| Are you sure it's not the other way around? Maybe it's hard for good engineers to find good employers and bosses. 9/10 of the technical screens I take are bunk. It boils down to what's fresh on my mind that moment; random trivia. I feel the comment I made "It's an employer's market" https://news.ycombinator.com/item?id=12667346 rings true. There's no incentive for the employer to apply more thought into holistically seeing if a can perform a role - or learn it if accommodated. Not impromptu, fanciful, hypothetical scaling scenarios and job requirements. > good engineer What does that mean? Those involved in hiring aren't skilled engineers. They lack qualification to determine what a good engineer is. It's Dunning-Kruger. A manager is reluctant to hire a star programmer that could run laps around them and upstages them. A junior programmer will use on-the-spot technical interviews to disqualify - catch them off guard - so they don't hire the person who replaces them. Merit is thrown out the door due to turf protection. So maybe a more correct word would be, an "appropriate" engineer. To suit the political dynamic and lack of incentive to make the company tech-centric. If you've been bossing people around for the last years, you haven't been doing much other than talking while we've been hacking all this time. |
I'm an experienced engineer and have hired many people. I specifically look for people who are better than me and I can learn from, even if I'm going to be their boss.
Why would I do that? I believe if you want to get better at something, hang out with people who are already better. I get better if I work with better people and, as it happens, my bosses/shareholders are happy with that too because they end up with a more talented workforce.
The trick then is making them want to come and work with me. If I'm super lucky, they have gaps that others in the team can help with, and that way they can still grow within the team.
It's no different to building a band: Paul, John, George and Ringo all knew the others were better at something than they were, and knew that was the secret to them all individually stepping up and beyond their previous abilities.
The fact you've worked in toxic environments with toxic people is something I am sorry to hear. I sincerely hope it gets better for you one day. However, please don't make your experiences a statement of fact about the state of technical management and leadership in general.

**Entries shown:**
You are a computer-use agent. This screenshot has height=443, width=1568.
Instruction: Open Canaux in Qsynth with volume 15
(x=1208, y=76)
---
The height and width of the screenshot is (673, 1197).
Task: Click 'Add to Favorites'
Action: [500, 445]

**Try it:** In the discussion about hiring engineers, what fraction of the technical screens taken does the first commenter call bunk?

**Exercise answer:** 9/10